Re: Sending a msg. to a class
Re: Sending a msg. to a class
- Subject: Re: Sending a msg. to a class
- From: Glen Simmons <email@hidden>
- Date: Thu, 25 Oct 2007 17:33:16 -0500
Ah. Definitely a terminology problem. He referred to sending a
message to classes, which got me going the wrong direction. Yes, I'd
definitely recommend that z at least read the intro to ObjC pdf.
Glen
On Oct 25, 2007, at 4:27 PM, Murat Konar wrote:
Clearly, "z" has a situation where he declared a bunch of variables
SomeClass* pawn1;
SomeClass* pawn2;
.
.
.
SomeClass* pawn16;
and wants to iterate over them.
Unfortunately, "z" also thinks that Obj-C has some way to
dynamically construct "references by name" to these objects (you
can do this in JavaScript, for example).
I'm unaware of any scheme to get this JavaScript like idiom to work
in Obj-C, certainly none that are as simple as just stuffing all
those pawns in an array to begin with and iterating over that.

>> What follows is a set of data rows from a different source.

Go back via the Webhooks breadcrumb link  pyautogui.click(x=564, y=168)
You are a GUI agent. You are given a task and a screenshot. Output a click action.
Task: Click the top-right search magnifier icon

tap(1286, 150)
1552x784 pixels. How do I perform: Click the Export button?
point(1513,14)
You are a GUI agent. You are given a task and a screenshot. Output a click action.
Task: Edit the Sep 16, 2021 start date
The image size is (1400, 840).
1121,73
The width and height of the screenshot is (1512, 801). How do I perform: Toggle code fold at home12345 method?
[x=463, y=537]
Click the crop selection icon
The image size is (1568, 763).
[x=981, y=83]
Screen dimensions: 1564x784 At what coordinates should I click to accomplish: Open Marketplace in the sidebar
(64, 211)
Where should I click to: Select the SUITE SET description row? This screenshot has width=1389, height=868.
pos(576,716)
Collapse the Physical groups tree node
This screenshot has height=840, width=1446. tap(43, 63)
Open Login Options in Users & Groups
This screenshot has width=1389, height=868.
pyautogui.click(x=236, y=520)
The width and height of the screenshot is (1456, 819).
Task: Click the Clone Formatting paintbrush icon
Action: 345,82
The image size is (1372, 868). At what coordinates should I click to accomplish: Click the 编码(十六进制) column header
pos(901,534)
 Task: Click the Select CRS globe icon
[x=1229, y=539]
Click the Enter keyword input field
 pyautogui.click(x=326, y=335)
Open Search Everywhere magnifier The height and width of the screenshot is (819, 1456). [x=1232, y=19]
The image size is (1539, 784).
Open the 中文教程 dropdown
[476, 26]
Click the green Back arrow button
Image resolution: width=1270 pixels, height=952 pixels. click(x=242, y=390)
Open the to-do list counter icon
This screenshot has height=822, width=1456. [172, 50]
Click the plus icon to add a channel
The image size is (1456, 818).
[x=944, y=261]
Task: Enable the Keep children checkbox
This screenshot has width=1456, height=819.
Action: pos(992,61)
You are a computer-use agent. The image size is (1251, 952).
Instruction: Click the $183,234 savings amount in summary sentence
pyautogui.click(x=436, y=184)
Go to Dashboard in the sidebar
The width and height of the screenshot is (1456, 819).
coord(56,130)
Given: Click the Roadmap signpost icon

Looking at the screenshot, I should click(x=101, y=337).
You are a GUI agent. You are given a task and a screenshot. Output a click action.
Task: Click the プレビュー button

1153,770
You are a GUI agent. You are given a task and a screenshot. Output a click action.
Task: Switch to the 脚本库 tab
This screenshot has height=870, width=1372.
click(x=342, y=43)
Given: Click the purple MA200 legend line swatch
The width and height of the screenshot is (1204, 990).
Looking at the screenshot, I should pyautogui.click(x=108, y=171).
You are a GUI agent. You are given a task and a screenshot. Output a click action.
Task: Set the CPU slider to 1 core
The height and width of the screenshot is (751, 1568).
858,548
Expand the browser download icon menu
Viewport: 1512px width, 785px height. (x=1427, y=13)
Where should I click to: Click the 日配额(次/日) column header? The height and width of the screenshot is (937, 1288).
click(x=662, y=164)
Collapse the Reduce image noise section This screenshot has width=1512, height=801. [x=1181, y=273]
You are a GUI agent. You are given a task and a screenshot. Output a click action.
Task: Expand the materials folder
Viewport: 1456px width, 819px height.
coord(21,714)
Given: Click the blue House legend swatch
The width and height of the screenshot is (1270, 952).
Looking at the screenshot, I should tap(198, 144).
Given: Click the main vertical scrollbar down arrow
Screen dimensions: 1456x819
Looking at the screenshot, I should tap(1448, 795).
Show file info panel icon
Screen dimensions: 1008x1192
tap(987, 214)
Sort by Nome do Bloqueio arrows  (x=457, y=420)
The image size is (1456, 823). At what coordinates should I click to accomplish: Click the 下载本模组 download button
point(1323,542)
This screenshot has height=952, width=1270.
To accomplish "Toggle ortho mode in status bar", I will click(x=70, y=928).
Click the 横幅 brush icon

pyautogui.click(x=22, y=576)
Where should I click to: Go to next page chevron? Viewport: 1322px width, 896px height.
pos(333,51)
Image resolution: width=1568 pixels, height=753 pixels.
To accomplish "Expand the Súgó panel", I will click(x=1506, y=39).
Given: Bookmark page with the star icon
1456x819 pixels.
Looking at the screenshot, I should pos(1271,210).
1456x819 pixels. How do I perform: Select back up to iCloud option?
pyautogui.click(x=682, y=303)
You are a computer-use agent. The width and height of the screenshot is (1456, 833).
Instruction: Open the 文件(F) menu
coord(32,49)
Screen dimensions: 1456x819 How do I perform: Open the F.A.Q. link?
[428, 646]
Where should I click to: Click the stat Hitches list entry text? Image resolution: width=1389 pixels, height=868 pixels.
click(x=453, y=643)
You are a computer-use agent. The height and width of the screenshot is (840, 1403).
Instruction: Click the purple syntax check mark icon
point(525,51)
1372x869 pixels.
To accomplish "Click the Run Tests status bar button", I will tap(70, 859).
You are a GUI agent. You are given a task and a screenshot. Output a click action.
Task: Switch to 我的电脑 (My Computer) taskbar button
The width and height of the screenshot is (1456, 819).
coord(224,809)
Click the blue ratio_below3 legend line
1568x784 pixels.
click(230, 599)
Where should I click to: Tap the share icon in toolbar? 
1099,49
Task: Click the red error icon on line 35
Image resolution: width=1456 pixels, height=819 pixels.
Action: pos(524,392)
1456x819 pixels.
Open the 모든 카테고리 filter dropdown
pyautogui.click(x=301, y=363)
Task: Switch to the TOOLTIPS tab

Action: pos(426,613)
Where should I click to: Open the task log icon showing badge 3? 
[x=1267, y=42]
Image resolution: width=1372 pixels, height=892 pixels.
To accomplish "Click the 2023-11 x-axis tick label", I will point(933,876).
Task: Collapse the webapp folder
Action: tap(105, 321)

"z", you should probably spend some time with some of the
introductory Objective-C docs out there.
_murat
On Oct 25, 2007, at 1:52 PM, Shawn Erickson wrote:
On 10/25/07, Glen Simmons <email@hidden> wrote:
On Oct 25, 2007, at 2:35 PM, z wrote:
I'll appreciate someone to help me understand the problem and
suggest solution.
I'm trying to send a msg. to Pawn1 thru Pawn16 classes, but it
doesn't work from inside the loop.
Thanks.
- (IBAction)resetAll: (id)sender {
// [toPawn1 showYourself]; //--- This works
fine.
// .......
// [toPawn16 showYourself];
/ but the following generates a warning: 'NSMutableString' may not
respond to '-showYourself'
for (i = 1; i <= 16; ++i) {
NSMutableString *str = [NSMutableString
stringWithFormat: @"toPawn
%i", i];
[ [str className] showYourself];
[str release];
}
}
1. You're not sending the showYourself method to the class, but to
the object that is returned from the -className message, which is an
NSString instance. That's why you're getting the warning. To get a
class object from an NSString, you need to use NSClassFromString
function.
2. You shouldn't release str, since you didn't alloc, retain or copy
it. See the docs on memory management.
NSString* className = [NSString stringWithFormat:@"toPawn%i", i];
Class theClass = NSClassFromString(className);
[theClass showYourself];
However it looks like showYourself is an instance method give what
little information has been posted so far... so I don't think the
above would do what he wants in the end.